* WHAT IS BEING ASKED:
Verbatim transcription of the listing is needed.
===============
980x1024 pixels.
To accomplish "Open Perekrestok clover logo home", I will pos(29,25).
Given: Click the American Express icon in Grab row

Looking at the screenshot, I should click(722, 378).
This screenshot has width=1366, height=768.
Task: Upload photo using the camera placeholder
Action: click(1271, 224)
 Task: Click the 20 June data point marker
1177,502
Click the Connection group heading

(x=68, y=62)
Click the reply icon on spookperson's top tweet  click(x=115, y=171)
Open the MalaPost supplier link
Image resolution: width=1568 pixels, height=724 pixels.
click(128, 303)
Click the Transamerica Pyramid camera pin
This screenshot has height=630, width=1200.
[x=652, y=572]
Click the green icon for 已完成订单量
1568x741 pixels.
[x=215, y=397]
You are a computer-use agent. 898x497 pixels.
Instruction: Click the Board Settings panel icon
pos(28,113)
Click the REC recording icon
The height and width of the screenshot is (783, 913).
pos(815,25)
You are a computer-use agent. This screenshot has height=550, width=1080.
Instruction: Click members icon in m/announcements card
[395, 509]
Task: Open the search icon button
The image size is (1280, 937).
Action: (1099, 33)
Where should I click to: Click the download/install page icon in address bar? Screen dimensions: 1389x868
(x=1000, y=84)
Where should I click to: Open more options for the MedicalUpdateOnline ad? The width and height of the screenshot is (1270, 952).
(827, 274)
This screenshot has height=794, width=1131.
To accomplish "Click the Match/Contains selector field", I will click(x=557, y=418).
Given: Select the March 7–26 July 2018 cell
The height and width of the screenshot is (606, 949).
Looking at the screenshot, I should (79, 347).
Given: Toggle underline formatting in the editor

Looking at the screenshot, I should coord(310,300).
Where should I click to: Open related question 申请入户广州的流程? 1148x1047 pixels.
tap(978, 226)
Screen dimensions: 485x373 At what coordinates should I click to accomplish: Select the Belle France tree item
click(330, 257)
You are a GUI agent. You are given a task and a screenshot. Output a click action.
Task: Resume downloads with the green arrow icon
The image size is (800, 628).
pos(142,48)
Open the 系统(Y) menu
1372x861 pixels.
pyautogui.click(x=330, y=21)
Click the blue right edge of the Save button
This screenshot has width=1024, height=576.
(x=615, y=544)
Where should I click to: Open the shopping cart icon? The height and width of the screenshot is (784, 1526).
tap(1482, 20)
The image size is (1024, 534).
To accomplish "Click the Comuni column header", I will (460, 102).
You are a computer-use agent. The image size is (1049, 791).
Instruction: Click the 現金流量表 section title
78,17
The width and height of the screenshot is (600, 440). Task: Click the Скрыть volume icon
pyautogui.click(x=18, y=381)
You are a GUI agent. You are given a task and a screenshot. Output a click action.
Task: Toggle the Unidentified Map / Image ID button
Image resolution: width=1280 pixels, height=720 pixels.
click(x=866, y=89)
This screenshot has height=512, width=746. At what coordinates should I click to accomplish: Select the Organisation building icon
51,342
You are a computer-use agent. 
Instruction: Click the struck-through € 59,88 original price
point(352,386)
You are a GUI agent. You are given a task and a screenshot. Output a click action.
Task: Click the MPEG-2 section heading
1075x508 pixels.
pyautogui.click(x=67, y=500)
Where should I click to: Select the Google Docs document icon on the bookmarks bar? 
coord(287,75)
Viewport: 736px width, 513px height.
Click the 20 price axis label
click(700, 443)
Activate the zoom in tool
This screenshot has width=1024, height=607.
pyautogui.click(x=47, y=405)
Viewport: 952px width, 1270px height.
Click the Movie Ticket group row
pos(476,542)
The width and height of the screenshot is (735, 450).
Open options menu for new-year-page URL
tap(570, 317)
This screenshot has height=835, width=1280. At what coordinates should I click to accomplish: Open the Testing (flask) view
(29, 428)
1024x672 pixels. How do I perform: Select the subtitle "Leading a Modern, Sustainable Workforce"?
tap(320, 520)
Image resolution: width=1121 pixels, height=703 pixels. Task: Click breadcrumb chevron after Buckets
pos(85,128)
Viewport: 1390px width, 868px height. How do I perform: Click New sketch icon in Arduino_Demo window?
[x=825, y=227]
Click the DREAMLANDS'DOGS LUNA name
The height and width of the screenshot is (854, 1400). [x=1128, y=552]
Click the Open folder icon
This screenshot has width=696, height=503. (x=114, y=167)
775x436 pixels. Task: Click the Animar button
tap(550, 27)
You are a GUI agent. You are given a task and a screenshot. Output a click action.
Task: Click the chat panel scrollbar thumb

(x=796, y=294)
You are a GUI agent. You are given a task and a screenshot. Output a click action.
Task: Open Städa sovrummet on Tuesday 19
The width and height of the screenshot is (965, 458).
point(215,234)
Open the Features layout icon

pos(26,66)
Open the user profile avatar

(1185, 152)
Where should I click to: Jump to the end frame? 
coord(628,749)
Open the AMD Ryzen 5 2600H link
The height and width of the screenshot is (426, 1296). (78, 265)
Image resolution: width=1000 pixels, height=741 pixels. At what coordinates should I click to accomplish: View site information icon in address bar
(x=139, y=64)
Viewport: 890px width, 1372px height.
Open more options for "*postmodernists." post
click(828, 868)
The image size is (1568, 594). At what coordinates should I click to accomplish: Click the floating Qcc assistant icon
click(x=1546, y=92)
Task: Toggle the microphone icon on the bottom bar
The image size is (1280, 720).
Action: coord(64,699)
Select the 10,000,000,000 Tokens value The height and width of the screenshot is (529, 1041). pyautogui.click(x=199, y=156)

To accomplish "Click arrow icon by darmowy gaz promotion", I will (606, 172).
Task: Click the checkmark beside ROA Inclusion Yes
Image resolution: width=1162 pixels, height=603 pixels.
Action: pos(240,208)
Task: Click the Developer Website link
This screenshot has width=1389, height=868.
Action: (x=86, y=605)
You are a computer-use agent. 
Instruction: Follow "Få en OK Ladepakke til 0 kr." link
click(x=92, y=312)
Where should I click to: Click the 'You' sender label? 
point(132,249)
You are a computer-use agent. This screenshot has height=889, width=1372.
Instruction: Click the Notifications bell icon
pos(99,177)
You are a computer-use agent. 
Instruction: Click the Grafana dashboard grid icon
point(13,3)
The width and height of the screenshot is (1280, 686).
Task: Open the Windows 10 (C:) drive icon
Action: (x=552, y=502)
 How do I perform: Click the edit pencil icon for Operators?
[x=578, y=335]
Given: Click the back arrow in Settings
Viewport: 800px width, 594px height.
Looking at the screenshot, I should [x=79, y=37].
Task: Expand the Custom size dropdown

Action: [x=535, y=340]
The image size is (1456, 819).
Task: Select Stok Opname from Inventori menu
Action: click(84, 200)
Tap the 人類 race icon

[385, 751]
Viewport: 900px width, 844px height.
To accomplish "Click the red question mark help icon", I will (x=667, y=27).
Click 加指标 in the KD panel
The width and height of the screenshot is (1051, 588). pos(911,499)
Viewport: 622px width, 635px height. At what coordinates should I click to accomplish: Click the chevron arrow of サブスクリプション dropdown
===============
* TASK RESULT:
980x1024 pixels.
To accomplish "Open Perekrestok clover logo home", I will pos(29,25).
Given: Click the American Express icon in Grab row

Looking at the screenshot, I should click(722, 378).
This screenshot has width=1366, height=768.
Task: Upload photo using the camera placeholder
Action: click(1271, 224)
 Task: Click the 20 June data point marker
1177,502
Click the Connection group heading

(x=68, y=62)
Click the reply icon on spookperson's top tweet  click(x=115, y=171)
Open the MalaPost supplier link
Image resolution: width=1568 pixels, height=724 pixels.
click(128, 303)
Click the Transamerica Pyramid camera pin
This screenshot has height=630, width=1200.
[x=652, y=572]
Click the green icon for 已完成订单量
1568x741 pixels.
[x=215, y=397]
You are a computer-use agent. 898x497 pixels.
Instruction: Click the Board Settings panel icon
pos(28,113)
Click the REC recording icon
The height and width of the screenshot is (783, 913).
pos(815,25)
You are a computer-use agent. This screenshot has height=550, width=1080.
Instruction: Click members icon in m/announcements card
[395, 509]
Task: Open the search icon button
The image size is (1280, 937).
Action: (1099, 33)
Where should I click to: Click the download/install page icon in address bar? Screen dimensions: 1389x868
(x=1000, y=84)
Where should I click to: Open more options for the MedicalUpdateOnline ad? The width and height of the screenshot is (1270, 952).
(827, 274)
This screenshot has height=794, width=1131.
To accomplish "Click the Match/Contains selector field", I will click(x=557, y=418).
Given: Select the March 7–26 July 2018 cell
The height and width of the screenshot is (606, 949).
Looking at the screenshot, I should (79, 347).
Given: Toggle underline formatting in the editor

Looking at the screenshot, I should coord(310,300).
Where should I click to: Open related question 申请入户广州的流程? 1148x1047 pixels.
tap(978, 226)
Screen dimensions: 485x373 At what coordinates should I click to accomplish: Select the Belle France tree item
click(330, 257)
You are a GUI agent. You are given a task and a screenshot. Output a click action.
Task: Resume downloads with the green arrow icon
The image size is (800, 628).
pos(142,48)
Open the 系统(Y) menu
1372x861 pixels.
pyautogui.click(x=330, y=21)
Click the blue right edge of the Save button
This screenshot has width=1024, height=576.
(x=615, y=544)
Where should I click to: Open the shopping cart icon? The height and width of the screenshot is (784, 1526).
tap(1482, 20)
The image size is (1024, 534).
To accomplish "Click the Comuni column header", I will (460, 102).
You are a computer-use agent. The image size is (1049, 791).
Instruction: Click the 現金流量表 section title
78,17
The width and height of the screenshot is (600, 440). Task: Click the Скрыть volume icon
pyautogui.click(x=18, y=381)
You are a GUI agent. You are given a task and a screenshot. Output a click action.
Task: Toggle the Unidentified Map / Image ID button
Image resolution: width=1280 pixels, height=720 pixels.
click(x=866, y=89)
This screenshot has height=512, width=746. At what coordinates should I click to accomplish: Select the Organisation building icon
51,342
You are a computer-use agent. 
Instruction: Click the struck-through € 59,88 original price
point(352,386)
You are a GUI agent. You are given a task and a screenshot. Output a click action.
Task: Click the MPEG-2 section heading
1075x508 pixels.
pyautogui.click(x=67, y=500)
Where should I click to: Select the Google Docs document icon on the bookmarks bar? 
coord(287,75)
Viewport: 736px width, 513px height.
Click the 20 price axis label
click(700, 443)
Activate the zoom in tool
This screenshot has width=1024, height=607.
pyautogui.click(x=47, y=405)
Viewport: 952px width, 1270px height.
Click the Movie Ticket group row
pos(476,542)
The width and height of the screenshot is (735, 450).
Open options menu for new-year-page URL
tap(570, 317)
This screenshot has height=835, width=1280. At what coordinates should I click to accomplish: Open the Testing (flask) view
(29, 428)
1024x672 pixels. How do I perform: Select the subtitle "Leading a Modern, Sustainable Workforce"?
tap(320, 520)
Image resolution: width=1121 pixels, height=703 pixels. Task: Click breadcrumb chevron after Buckets
pos(85,128)
Viewport: 1390px width, 868px height. How do I perform: Click New sketch icon in Arduino_Demo window?
[x=825, y=227]
Click the DREAMLANDS'DOGS LUNA name
The height and width of the screenshot is (854, 1400). [x=1128, y=552]
Click the Open folder icon
This screenshot has width=696, height=503. (x=114, y=167)
775x436 pixels. Task: Click the Animar button
tap(550, 27)
You are a GUI agent. You are given a task and a screenshot. Output a click action.
Task: Click the chat panel scrollbar thumb

(x=796, y=294)
You are a GUI agent. You are given a task and a screenshot. Output a click action.
Task: Open Städa sovrummet on Tuesday 19
The width and height of the screenshot is (965, 458).
point(215,234)
Open the Features layout icon

pos(26,66)
Open the user profile avatar

(1185, 152)
Where should I click to: Jump to the end frame? 
coord(628,749)
Open the AMD Ryzen 5 2600H link
The height and width of the screenshot is (426, 1296). (78, 265)
Image resolution: width=1000 pixels, height=741 pixels. At what coordinates should I click to accomplish: View site information icon in address bar
(x=139, y=64)
Viewport: 890px width, 1372px height.
Open more options for "*postmodernists." post
click(828, 868)
The image size is (1568, 594). At what coordinates should I click to accomplish: Click the floating Qcc assistant icon
click(x=1546, y=92)
Task: Toggle the microphone icon on the bottom bar
The image size is (1280, 720).
Action: coord(64,699)
Select the 10,000,000,000 Tokens value The height and width of the screenshot is (529, 1041). pyautogui.click(x=199, y=156)

To accomplish "Click arrow icon by darmowy gaz promotion", I will (606, 172).
Task: Click the checkmark beside ROA Inclusion Yes
Image resolution: width=1162 pixels, height=603 pixels.
Action: pos(240,208)
Task: Click the Developer Website link
This screenshot has width=1389, height=868.
Action: (x=86, y=605)
You are a computer-use agent. 
Instruction: Follow "Få en OK Ladepakke til 0 kr." link
click(x=92, y=312)
Where should I click to: Click the 'You' sender label? 
point(132,249)
You are a computer-use agent. This screenshot has height=889, width=1372.
Instruction: Click the Notifications bell icon
pos(99,177)
You are a computer-use agent. 
Instruction: Click the Grafana dashboard grid icon
point(13,3)
The width and height of the screenshot is (1280, 686).
Task: Open the Windows 10 (C:) drive icon
Action: (x=552, y=502)
 How do I perform: Click the edit pencil icon for Operators?
[x=578, y=335]
Given: Click the back arrow in Settings
Viewport: 800px width, 594px height.
Looking at the screenshot, I should [x=79, y=37].
Task: Expand the Custom size dropdown

Action: [x=535, y=340]
The image size is (1456, 819).
Task: Select Stok Opname from Inventori menu
Action: click(84, 200)
Tap the 人類 race icon

[385, 751]
Viewport: 900px width, 844px height.
To accomplish "Click the red question mark help icon", I will (x=667, y=27).
Click 加指标 in the KD panel
The width and height of the screenshot is (1051, 588). pos(911,499)
Viewport: 622px width, 635px height. At what coordinates should I click to accomplish: Click the chevron arrow of サブスクリプション dropdown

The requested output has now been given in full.